GE, Kodak reaffirm; biotechs bulled up Dow stock General Electric (NYSE: GE - news) said it "remains on track" to deliver earnings of $1.65 to $1.67 a share in 2002, which compares to the Wall Street consensus estimate of $1.65 a share. GE also said it remains "comfortable" with consensus estimates for double-digit earnings growth targets in 2003. Shares sprinted 6.6 percent.
Not to be outdone, Dow component Eastman Kodak (NYSE: EK - news) swelled 5.5 percent after reiterating second-quarter and full-year earnings projections -- which were provided two weeks ago.

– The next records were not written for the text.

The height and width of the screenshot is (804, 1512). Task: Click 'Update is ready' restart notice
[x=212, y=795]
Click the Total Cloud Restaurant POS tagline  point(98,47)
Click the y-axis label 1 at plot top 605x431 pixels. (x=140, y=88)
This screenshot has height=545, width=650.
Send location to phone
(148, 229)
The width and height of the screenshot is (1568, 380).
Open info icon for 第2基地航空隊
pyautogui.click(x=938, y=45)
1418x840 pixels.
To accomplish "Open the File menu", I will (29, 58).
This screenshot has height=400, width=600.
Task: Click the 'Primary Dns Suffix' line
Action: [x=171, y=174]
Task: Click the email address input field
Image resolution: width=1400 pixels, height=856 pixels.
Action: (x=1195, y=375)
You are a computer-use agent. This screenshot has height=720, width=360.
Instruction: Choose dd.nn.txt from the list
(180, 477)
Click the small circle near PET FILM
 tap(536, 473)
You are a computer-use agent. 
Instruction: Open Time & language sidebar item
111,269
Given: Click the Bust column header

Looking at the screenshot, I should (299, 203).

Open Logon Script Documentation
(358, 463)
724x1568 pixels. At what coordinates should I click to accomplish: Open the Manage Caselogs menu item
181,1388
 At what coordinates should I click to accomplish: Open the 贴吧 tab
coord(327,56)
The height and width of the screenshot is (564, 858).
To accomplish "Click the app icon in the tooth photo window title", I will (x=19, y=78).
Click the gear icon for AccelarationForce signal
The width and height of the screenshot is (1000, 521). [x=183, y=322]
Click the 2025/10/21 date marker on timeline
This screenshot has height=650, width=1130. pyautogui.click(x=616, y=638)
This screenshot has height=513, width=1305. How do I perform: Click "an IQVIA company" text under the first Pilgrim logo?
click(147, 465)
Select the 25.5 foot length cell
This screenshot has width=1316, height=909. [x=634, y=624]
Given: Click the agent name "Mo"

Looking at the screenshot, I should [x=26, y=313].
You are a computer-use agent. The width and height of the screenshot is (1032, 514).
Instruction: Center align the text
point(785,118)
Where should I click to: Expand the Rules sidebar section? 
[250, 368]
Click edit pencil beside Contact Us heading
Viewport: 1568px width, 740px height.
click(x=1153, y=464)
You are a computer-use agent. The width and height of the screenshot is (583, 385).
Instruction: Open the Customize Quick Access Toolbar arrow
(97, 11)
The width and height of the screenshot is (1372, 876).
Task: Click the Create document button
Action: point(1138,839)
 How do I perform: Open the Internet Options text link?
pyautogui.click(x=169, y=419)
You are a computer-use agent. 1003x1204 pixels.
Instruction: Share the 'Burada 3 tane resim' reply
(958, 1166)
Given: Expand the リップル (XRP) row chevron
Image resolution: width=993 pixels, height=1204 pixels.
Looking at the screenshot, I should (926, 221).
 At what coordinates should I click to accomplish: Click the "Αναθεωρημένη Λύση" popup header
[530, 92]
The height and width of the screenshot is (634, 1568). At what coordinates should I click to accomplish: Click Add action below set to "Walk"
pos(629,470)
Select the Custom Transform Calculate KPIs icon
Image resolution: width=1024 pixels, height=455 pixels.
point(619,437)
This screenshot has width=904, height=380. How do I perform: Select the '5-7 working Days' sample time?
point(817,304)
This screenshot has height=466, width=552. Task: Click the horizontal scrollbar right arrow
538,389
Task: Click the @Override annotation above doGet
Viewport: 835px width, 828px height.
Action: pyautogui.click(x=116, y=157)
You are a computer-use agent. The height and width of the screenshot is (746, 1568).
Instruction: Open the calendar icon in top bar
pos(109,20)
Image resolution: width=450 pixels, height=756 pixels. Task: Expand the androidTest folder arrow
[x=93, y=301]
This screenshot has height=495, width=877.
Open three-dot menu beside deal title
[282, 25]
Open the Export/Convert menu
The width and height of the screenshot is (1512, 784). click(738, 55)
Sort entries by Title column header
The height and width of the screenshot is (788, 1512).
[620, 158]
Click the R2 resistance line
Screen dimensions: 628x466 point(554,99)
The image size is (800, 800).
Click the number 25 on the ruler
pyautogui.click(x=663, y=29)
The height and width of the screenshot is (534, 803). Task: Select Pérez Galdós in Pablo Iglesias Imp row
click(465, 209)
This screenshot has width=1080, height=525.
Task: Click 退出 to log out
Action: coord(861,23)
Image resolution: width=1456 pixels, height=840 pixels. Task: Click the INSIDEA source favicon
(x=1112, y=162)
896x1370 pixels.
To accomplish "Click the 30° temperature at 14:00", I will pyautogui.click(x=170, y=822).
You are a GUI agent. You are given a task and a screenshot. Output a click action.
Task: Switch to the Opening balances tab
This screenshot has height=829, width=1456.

Biotech stocks paced gains in the broad market, with the sector's main gauges up over 7 percent. Group leader Amgen (NasdaqNM: AMGN - news) said it would pay $137.5 million to acquire assets from Roche and saw its shares swell almost 6 percent in recent action.
Additionally, generic drug makers Mylan Labs (NYSE: MYL - news) and Barr Labs (NYSE: BRL - news) both rallied, climbing 9.7 percent and 6 percent, respectively, after posting earnings that breezed past analysts' expectations. And Eli Lilly (NYSE: LLY - news) tacked on 3.6 percent following an upgrade from Sanford Bernstein to a "market perform" from an "underperform" on belief that recent issues plaguing the stock have played out.
KPMG Consulting (NasdaqNM: KCIN - news) rallied 16 percent after acquiring 23 Andersen Worldwide consulting units in a deal worth nearly $400 million in cash and stock.
CVS Corp. (NYSE: CVS - news) perked up 3.5 percent after posting in-line first-quarter results while same-store sales jumped 10 percent.
Check Movers & Shakers for the latest individual stock action.
Stock rally, supply slams Treasurys Treasury issues took a drubbing right from the onset of trading as fixed-income investors had to contend with stepped up interest in stocks and the second leg of Treasury's refunding auctions.
On Tuesday, a gargantuan $22 billion 5-year auction was met with respectable demand and another $11 billion in supply -- this time in the 10-year sector -- will be up for grabs Wednesday afternoon.
The 10-year Treasury note stumbled 1 3/32 to yield (CBOE: ^TNX - news) 5.21 percent while the 30-year government bond shaved a bruising 1 26/32 to yield (CBOE: ^TYX - news) 5.665 percent.
No economic numbers were on tap Wednesday. Thursday's lineup includes weekly initial claims, the import and export price indexes for April and the minutes of the March 19 FOMC meeting.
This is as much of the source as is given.